Dataset entries

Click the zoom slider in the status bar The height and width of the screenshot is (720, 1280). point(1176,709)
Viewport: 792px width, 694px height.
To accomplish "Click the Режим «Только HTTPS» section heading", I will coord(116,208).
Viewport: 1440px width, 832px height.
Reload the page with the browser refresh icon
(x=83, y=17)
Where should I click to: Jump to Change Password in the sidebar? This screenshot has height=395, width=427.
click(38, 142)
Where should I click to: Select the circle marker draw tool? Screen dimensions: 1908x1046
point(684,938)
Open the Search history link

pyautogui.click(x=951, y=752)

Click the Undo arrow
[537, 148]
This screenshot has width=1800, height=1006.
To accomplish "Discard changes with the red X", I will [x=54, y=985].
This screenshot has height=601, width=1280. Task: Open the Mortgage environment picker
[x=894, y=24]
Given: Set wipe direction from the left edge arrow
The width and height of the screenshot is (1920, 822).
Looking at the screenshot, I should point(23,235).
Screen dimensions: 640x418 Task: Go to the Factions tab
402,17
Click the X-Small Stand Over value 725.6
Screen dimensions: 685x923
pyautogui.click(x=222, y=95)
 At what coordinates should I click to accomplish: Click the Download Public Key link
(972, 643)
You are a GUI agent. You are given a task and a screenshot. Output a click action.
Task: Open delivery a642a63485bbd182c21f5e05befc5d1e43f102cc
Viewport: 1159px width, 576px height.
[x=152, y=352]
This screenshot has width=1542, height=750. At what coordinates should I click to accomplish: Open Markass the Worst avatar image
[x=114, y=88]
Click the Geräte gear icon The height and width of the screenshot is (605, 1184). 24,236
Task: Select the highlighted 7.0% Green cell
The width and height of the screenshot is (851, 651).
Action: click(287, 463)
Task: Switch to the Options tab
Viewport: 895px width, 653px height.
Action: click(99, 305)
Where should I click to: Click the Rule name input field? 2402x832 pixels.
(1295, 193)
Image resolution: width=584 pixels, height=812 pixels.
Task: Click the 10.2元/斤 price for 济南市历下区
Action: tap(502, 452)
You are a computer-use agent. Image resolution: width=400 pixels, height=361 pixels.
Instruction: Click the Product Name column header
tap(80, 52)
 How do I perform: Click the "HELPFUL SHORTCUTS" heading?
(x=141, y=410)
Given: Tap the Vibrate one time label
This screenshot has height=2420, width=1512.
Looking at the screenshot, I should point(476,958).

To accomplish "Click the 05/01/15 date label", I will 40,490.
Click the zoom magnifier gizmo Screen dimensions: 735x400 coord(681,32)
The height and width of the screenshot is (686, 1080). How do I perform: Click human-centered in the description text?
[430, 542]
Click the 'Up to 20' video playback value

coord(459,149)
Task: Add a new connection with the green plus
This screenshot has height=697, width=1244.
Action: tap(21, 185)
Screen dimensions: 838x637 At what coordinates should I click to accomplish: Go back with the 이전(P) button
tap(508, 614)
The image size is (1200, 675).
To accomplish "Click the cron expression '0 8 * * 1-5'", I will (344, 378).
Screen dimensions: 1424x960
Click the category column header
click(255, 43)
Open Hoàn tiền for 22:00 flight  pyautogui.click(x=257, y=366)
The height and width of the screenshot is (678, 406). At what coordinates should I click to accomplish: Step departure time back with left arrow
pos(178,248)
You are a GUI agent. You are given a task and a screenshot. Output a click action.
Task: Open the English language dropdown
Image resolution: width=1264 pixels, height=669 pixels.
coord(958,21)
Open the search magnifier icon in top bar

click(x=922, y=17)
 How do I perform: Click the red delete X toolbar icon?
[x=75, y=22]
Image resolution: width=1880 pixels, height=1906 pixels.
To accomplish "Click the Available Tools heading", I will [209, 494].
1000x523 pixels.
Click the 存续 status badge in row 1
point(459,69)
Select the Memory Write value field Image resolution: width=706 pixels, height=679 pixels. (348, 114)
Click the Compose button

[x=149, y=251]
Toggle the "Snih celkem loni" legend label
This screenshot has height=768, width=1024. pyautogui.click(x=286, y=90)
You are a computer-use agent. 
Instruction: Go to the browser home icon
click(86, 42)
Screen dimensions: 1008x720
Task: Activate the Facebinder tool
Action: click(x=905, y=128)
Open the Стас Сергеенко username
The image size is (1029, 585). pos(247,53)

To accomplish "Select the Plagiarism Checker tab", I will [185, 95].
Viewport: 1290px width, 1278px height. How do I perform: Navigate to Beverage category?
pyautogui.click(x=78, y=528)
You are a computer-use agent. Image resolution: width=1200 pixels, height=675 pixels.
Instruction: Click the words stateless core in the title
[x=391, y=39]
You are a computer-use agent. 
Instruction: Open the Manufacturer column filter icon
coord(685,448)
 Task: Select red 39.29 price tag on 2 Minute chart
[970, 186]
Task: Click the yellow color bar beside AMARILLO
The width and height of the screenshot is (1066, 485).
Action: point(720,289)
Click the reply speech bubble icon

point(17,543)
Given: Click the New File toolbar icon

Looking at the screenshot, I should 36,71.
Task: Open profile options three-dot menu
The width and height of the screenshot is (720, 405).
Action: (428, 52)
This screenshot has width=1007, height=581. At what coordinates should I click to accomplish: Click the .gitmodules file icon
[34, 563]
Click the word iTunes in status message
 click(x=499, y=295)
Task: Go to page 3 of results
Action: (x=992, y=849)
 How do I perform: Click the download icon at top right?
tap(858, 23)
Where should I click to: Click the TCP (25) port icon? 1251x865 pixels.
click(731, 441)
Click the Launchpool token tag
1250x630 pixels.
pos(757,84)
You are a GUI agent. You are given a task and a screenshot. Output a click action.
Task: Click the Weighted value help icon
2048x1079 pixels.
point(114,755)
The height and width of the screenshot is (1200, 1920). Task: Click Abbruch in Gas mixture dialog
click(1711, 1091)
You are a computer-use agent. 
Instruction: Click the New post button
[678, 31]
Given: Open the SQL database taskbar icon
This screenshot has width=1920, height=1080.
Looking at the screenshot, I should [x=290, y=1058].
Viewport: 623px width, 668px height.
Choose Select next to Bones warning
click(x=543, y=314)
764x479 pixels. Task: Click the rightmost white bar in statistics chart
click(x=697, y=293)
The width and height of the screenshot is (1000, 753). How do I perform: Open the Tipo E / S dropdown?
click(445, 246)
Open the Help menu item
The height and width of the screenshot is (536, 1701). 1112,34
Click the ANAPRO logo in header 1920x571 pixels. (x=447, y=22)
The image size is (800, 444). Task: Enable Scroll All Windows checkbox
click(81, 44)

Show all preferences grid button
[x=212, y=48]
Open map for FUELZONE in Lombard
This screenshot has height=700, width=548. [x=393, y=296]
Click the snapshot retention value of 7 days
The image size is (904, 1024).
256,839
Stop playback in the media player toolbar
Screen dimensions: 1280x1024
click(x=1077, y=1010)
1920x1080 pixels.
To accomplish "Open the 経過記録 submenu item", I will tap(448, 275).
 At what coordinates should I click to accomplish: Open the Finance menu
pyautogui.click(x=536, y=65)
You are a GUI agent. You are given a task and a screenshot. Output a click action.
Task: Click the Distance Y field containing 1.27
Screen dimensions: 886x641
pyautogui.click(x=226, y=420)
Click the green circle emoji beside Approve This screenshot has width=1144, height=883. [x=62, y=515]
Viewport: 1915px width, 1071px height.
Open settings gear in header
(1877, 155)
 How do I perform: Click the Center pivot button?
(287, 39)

## Set exercise:
Rewrite the lines of all the items above, substituting "tap action" for every "click action" and keeping everything else unchanged.

## Result of the task:
Click the zoom slider in the status bar The height and width of the screenshot is (720, 1280). point(1176,709)
Viewport: 792px width, 694px height.
To accomplish "Click the Режим «Только HTTPS» section heading", I will coord(116,208).
Viewport: 1440px width, 832px height.
Reload the page with the browser refresh icon
(x=83, y=17)
Where should I click to: Jump to Change Password in the sidebar? This screenshot has height=395, width=427.
click(38, 142)
Where should I click to: Select the circle marker draw tool? Screen dimensions: 1908x1046
point(684,938)
Open the Search history link

pyautogui.click(x=951, y=752)

Click the Undo arrow
[537, 148]
This screenshot has width=1800, height=1006.
To accomplish "Discard changes with the red X", I will [x=54, y=985].
This screenshot has height=601, width=1280. Task: Open the Mortgage environment picker
[x=894, y=24]
Given: Set wipe direction from the left edge arrow
The width and height of the screenshot is (1920, 822).
Looking at the screenshot, I should point(23,235).
Screen dimensions: 640x418 Task: Go to the Factions tab
402,17
Click the X-Small Stand Over value 725.6
Screen dimensions: 685x923
pyautogui.click(x=222, y=95)
 At what coordinates should I click to accomplish: Click the Download Public Key link
(972, 643)
You are a GUI agent. You are given a task and a screenshot. Output a tap action.
Task: Open delivery a642a63485bbd182c21f5e05befc5d1e43f102cc
Viewport: 1159px width, 576px height.
[x=152, y=352]
This screenshot has width=1542, height=750. At what coordinates should I click to accomplish: Open Markass the Worst avatar image
[x=114, y=88]
Click the Geräte gear icon The height and width of the screenshot is (605, 1184). 24,236
Task: Select the highlighted 7.0% Green cell
The width and height of the screenshot is (851, 651).
Action: click(287, 463)
Task: Switch to the Options tab
Viewport: 895px width, 653px height.
Action: click(99, 305)
Where should I click to: Click the Rule name input field? 2402x832 pixels.
(1295, 193)
Image resolution: width=584 pixels, height=812 pixels.
Task: Click the 10.2元/斤 price for 济南市历下区
Action: tap(502, 452)
You are a computer-use agent. Image resolution: width=400 pixels, height=361 pixels.
Instruction: Click the Product Name column header
tap(80, 52)
 How do I perform: Click the "HELPFUL SHORTCUTS" heading?
(x=141, y=410)
Given: Tap the Vibrate one time label
This screenshot has height=2420, width=1512.
Looking at the screenshot, I should point(476,958).

To accomplish "Click the 05/01/15 date label", I will 40,490.
Click the zoom magnifier gizmo Screen dimensions: 735x400 coord(681,32)
The height and width of the screenshot is (686, 1080). How do I perform: Click human-centered in the description text?
[430, 542]
Click the 'Up to 20' video playback value

coord(459,149)
Task: Add a new connection with the green plus
This screenshot has height=697, width=1244.
Action: tap(21, 185)
Screen dimensions: 838x637 At what coordinates should I click to accomplish: Go back with the 이전(P) button
tap(508, 614)
The image size is (1200, 675).
To accomplish "Click the cron expression '0 8 * * 1-5'", I will (344, 378).
Screen dimensions: 1424x960
Click the category column header
click(255, 43)
Open Hoàn tiền for 22:00 flight  pyautogui.click(x=257, y=366)
The height and width of the screenshot is (678, 406). At what coordinates should I click to accomplish: Step departure time back with left arrow
pos(178,248)
You are a GUI agent. You are given a task and a screenshot. Output a tap action.
Task: Open the English language dropdown
Image resolution: width=1264 pixels, height=669 pixels.
coord(958,21)
Open the search magnifier icon in top bar

click(x=922, y=17)
 How do I perform: Click the red delete X toolbar icon?
[x=75, y=22]
Image resolution: width=1880 pixels, height=1906 pixels.
To accomplish "Click the Available Tools heading", I will [209, 494].
1000x523 pixels.
Click the 存续 status badge in row 1
point(459,69)
Select the Memory Write value field Image resolution: width=706 pixels, height=679 pixels. (348, 114)
Click the Compose button

[x=149, y=251]
Toggle the "Snih celkem loni" legend label
This screenshot has height=768, width=1024. pyautogui.click(x=286, y=90)
You are a computer-use agent. 
Instruction: Go to the browser home icon
click(86, 42)
Screen dimensions: 1008x720
Task: Activate the Facebinder tool
Action: click(x=905, y=128)
Open the Стас Сергеенко username
The image size is (1029, 585). pos(247,53)

To accomplish "Select the Plagiarism Checker tab", I will [185, 95].
Viewport: 1290px width, 1278px height. How do I perform: Navigate to Beverage category?
pyautogui.click(x=78, y=528)
You are a computer-use agent. Image resolution: width=1200 pixels, height=675 pixels.
Instruction: Click the words stateless core in the title
[x=391, y=39]
You are a computer-use agent. 
Instruction: Open the Manufacturer column filter icon
coord(685,448)
 Task: Select red 39.29 price tag on 2 Minute chart
[970, 186]
Task: Click the yellow color bar beside AMARILLO
The width and height of the screenshot is (1066, 485).
Action: point(720,289)
Click the reply speech bubble icon

point(17,543)
Given: Click the New File toolbar icon

Looking at the screenshot, I should 36,71.
Task: Open profile options three-dot menu
The width and height of the screenshot is (720, 405).
Action: (428, 52)
This screenshot has width=1007, height=581. At what coordinates should I click to accomplish: Click the .gitmodules file icon
[34, 563]
Click the word iTunes in status message
 click(x=499, y=295)
Task: Go to page 3 of results
Action: (x=992, y=849)
 How do I perform: Click the download icon at top right?
tap(858, 23)
Where should I click to: Click the TCP (25) port icon? 1251x865 pixels.
click(731, 441)
Click the Launchpool token tag
1250x630 pixels.
pos(757,84)
You are a GUI agent. You are given a task and a screenshot. Output a tap action.
Task: Click the Weighted value help icon
2048x1079 pixels.
point(114,755)
The height and width of the screenshot is (1200, 1920). Task: Click Abbruch in Gas mixture dialog
click(1711, 1091)
You are a computer-use agent. 
Instruction: Click the New post button
[678, 31]
Given: Open the SQL database taskbar icon
This screenshot has width=1920, height=1080.
Looking at the screenshot, I should [x=290, y=1058].
Viewport: 623px width, 668px height.
Choose Select next to Bones warning
click(x=543, y=314)
764x479 pixels. Task: Click the rightmost white bar in statistics chart
click(x=697, y=293)
The width and height of the screenshot is (1000, 753). How do I perform: Open the Tipo E / S dropdown?
click(445, 246)
Open the Help menu item
The height and width of the screenshot is (536, 1701). 1112,34
Click the ANAPRO logo in header 1920x571 pixels. (x=447, y=22)
The image size is (800, 444). Task: Enable Scroll All Windows checkbox
click(81, 44)

Show all preferences grid button
[x=212, y=48]
Open map for FUELZONE in Lombard
This screenshot has height=700, width=548. [x=393, y=296]
Click the snapshot retention value of 7 days
The image size is (904, 1024).
256,839
Stop playback in the media player toolbar
Screen dimensions: 1280x1024
click(x=1077, y=1010)
1920x1080 pixels.
To accomplish "Open the 経過記録 submenu item", I will tap(448, 275).
 At what coordinates should I click to accomplish: Open the Finance menu
pyautogui.click(x=536, y=65)
You are a GUI agent. You are given a task and a screenshot. Output a tap action.
Task: Click the Distance Y field containing 1.27
Screen dimensions: 886x641
pyautogui.click(x=226, y=420)
Click the green circle emoji beside Approve This screenshot has width=1144, height=883. [x=62, y=515]
Viewport: 1915px width, 1071px height.
Open settings gear in header
(1877, 155)
 How do I perform: Click the Center pivot button?
(287, 39)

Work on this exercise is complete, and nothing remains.